Hundreds of people were crowded in to marquees together and at least one young woman was gang-raped at the camp. Eyewitnesses confirm that no one had mattresses to sleep on during those cold, wet nights.

I doubt he spent a night there to check out the conditions himself. Cruelly, the fining of the homeless continued even whilst they were locked up in the internment camp.

Homelessness cannot be solved perfectly or overnight, but there are better and worse ways to handle it.

During the lockdown, the cities of Durban and Johannesburg worked with NGOs to provide a network of decentralised shelters and support centres.

Cape Town opted for a reported R58 million central camp for thousands.

When the NGOs in Cape Town tried to get access to Strandfontein, they were barred from entry, and those that did make it in - like the SA Human Rights Commission and Doctors Without Borders were horrified by what they saw and recommended that the camp be closed down.

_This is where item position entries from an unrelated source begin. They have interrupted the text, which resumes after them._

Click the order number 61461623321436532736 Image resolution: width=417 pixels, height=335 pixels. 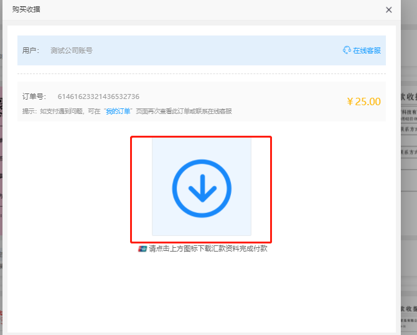coord(98,97)
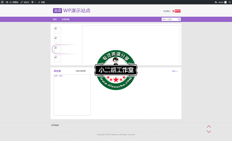Open the 未分类 category heading
232x141 pixels.
click(57, 71)
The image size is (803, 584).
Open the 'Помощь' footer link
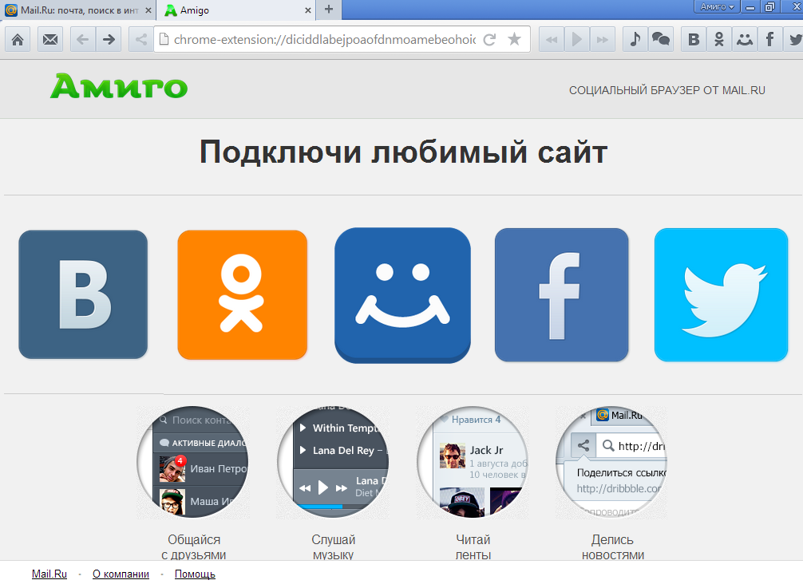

Shutting the facility down is not "lawfare" - it is just about doing what is decent and right.

Those wasted tens of millions should have been allocated to shelters so that more spaces and support could be provided for the longer term.

Badroodien ends by remembering the injustices that the National Party wrought on his family who were cruelly removed from the inner city and dumped on the outskirts.

He is blind to the fact that Mayor Plato and many of his colleagues were members of that National Party; and he is blindly defending their repeated unjust forced removals.